Thanks so much for your input. Just checked Task Manager and sadly exiftool isn't using Disk space at all, so I guess it did get hung up. I will try again using -fast2, thanks for the idea!

Phil Harvey

What system are you running?  On Mac/Linux this shouldn't be a problem.  On Windows, the restricted memory may cause slow-downs like this when processing a large number of files.  Running the alternate version of ExifTool for Windows may help.

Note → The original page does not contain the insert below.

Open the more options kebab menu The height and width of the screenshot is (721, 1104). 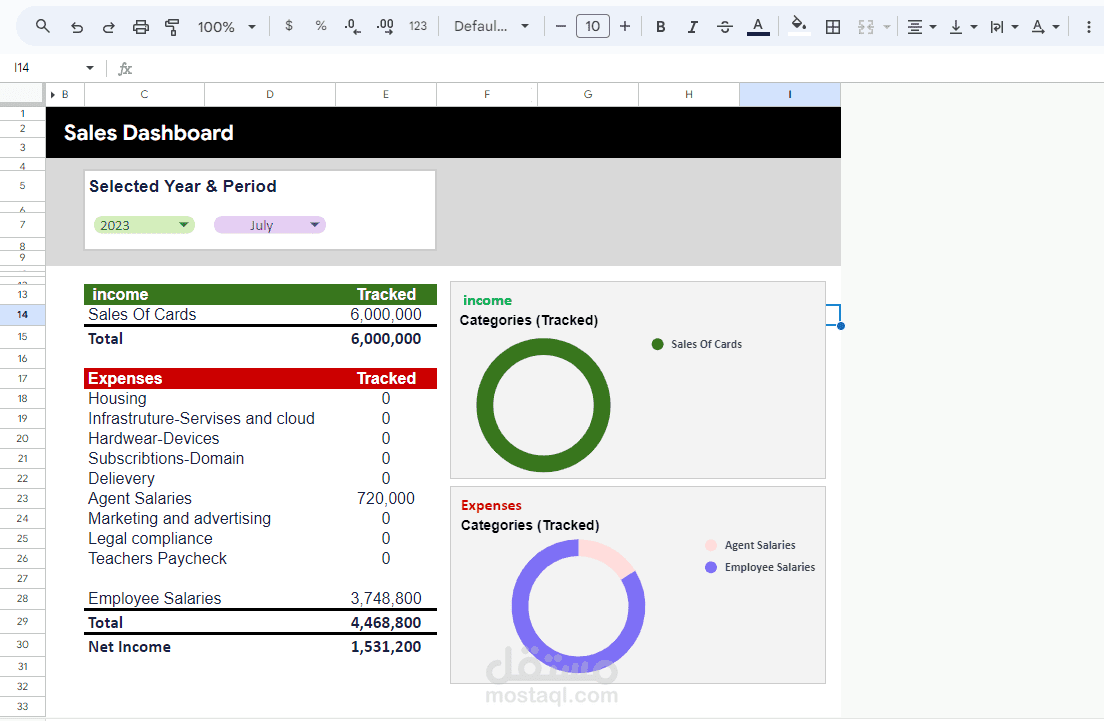(1089, 27)
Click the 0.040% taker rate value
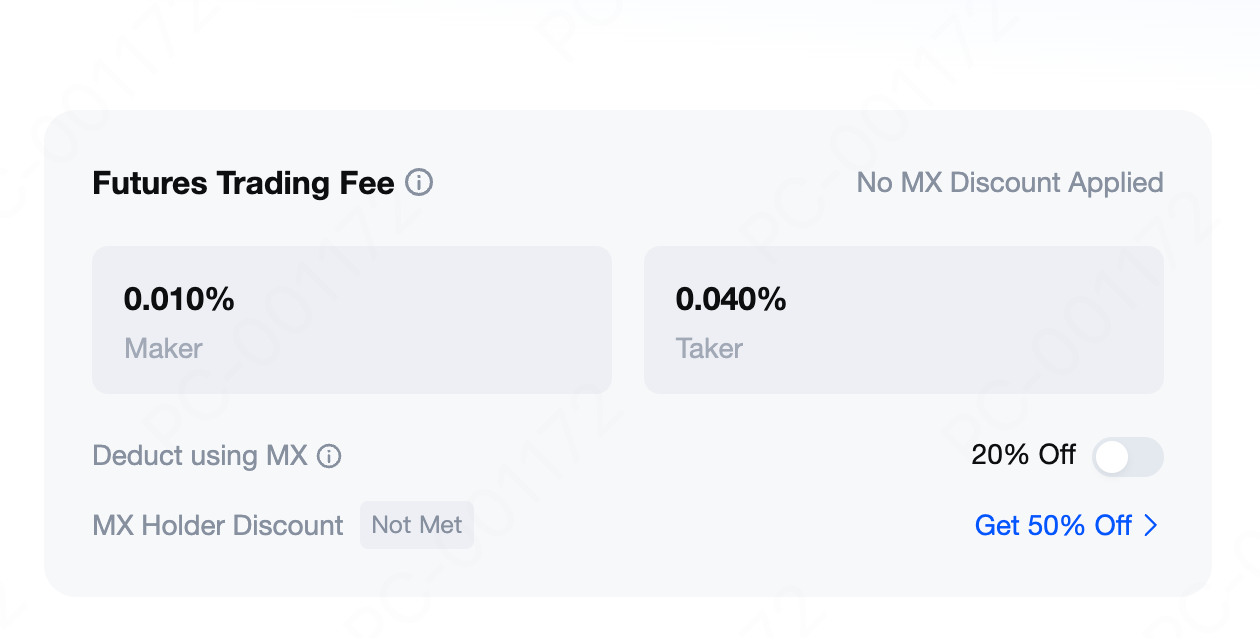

In general, you should expect a processing speed of at least 10 files/sec for normal files.  I typically get about 20 files/sec on my 7-year-old Mac system here when run on 20 MB TIFF-based files.

- Phil
...where DIR is the name of a directory/folder containing the images.  On Mac/Linux/PowerShell, use single quotes (') instead of double quotes (") around arguments containing a dollar sign ($).

KSA

Hi Phil!

I'm on Windows. I just redid it using -fast as previously suggested and it got hung up again. It's interesting, the json files for my two attempts tapped out around the same size, 265 MB, I'm guessing because of the memory limit issue you mentioned. I'll give the Exiftool for Windows a try, thanks for the tip!

KSA

Breaking news: it appears to have actually worked without using the Windows version for Exiftool! My command prompt window never looked "done" (i.e. return to my username), but pulling the json file into OpenRefine and comparing against a directory of the files, it looks like all the files are there. Very exciting!

Phil Harvey

Just to clarify: You were already using the Windows version of ExifTool ("exiftool(-k).exe" downloadable from the ExifTool home page)?  I suggested using the alternate Windows version.

- Phil
...where DIR is the name of a directory/folder containing the images.  On Mac/Linux/PowerShell, use single quotes (') instead of double quotes (") around arguments containing a dollar sign ($).